Como epílogo, mais esbulho do erário público e mais corrupção

Álvaro Santos Pereira comprou ações da Galp e Jerónimo Martins já como governador do banco de Portugal, contudo teve azar porque o BCE mandou anular as operações. Lá se foram uns milhares de euros fáceis por parte de alguém que quase de certeza beneficia de informação privilegiada, acto que em alguns países constitui crime passível de pena de prisão efectiva. Ficamos mais uma vez esclarecidos quanto à natureza política dos homens de que o governo de Montenegro se rodeia, embora esta figura responda essencialmente perante o Banco Central Europeu (BCE). O governo quer acabar totalmente com visto prévio do Tribunal de Contas, é a intenção afirmada no diploma que acabou de entrar no Parlamento, e que determina várias mudanças na orgânica interna do tribunal no sentido de agilizar os processos contratuais, melhor dizendo, o assalto aos dinheiros públicos, fomentando a corrupção, a fuga ao fisco e o nepotismo. Com as alterações à lei de financiamento dos partidos, deixa de ser possível saber quem financia os partidos e as campanhas políticas e as razões de certas contrapartidas por adjudicações públicas.
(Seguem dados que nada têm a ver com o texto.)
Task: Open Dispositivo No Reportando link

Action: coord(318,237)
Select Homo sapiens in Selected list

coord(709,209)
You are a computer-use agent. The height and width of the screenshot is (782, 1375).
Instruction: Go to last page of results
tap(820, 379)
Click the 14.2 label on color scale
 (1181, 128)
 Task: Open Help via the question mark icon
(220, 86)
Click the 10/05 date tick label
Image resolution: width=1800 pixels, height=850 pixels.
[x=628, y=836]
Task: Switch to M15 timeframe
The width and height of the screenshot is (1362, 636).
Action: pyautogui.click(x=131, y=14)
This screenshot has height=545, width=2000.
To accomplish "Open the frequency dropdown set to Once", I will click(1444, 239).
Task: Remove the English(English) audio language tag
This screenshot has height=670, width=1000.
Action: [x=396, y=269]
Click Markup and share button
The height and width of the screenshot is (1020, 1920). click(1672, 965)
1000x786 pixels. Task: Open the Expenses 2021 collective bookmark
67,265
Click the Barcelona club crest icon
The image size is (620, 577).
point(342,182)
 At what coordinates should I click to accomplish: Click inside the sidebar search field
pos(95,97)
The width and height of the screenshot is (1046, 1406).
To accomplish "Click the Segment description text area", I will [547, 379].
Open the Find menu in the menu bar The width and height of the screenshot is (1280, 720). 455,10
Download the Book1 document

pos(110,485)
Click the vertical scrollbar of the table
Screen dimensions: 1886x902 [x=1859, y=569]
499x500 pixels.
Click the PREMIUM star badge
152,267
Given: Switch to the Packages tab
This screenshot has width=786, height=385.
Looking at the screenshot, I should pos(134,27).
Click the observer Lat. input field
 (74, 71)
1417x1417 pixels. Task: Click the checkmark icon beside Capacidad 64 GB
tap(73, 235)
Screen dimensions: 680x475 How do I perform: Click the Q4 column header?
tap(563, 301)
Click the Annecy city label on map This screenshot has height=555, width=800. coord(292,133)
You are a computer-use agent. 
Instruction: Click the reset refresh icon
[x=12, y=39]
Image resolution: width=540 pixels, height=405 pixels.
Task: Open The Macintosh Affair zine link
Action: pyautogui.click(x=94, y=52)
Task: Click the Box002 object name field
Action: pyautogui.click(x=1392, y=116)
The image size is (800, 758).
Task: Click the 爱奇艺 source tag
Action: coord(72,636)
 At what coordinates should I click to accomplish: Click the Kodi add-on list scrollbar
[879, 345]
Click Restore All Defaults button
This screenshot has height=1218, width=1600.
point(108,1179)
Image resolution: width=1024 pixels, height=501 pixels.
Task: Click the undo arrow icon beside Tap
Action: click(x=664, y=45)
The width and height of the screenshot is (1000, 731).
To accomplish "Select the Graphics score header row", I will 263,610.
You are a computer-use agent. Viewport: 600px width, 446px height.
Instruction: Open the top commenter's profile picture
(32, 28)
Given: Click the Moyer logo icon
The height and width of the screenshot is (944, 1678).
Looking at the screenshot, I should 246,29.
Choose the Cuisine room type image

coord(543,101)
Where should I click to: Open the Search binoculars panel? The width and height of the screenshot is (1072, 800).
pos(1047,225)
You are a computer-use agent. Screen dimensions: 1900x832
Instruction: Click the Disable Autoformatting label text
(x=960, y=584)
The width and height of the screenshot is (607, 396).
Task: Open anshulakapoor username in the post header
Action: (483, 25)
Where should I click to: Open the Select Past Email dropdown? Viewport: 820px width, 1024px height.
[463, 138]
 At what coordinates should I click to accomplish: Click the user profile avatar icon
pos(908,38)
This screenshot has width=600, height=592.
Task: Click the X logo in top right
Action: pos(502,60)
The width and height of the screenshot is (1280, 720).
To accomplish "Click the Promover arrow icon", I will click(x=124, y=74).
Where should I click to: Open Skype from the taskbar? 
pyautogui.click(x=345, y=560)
O melhor exemplo é o que acaba de acontecer na Câmara de Lisboa, com Moedas a recompensar com 75 mil euros e isenção de taxas, por cedência de espaço público, a um evento privado de quem o ajudou a ganhar as eleições.

Os favores pagam-se e assim a democracia de Abril vai paulatinamente descambando em fascismo brando, à portuguesa.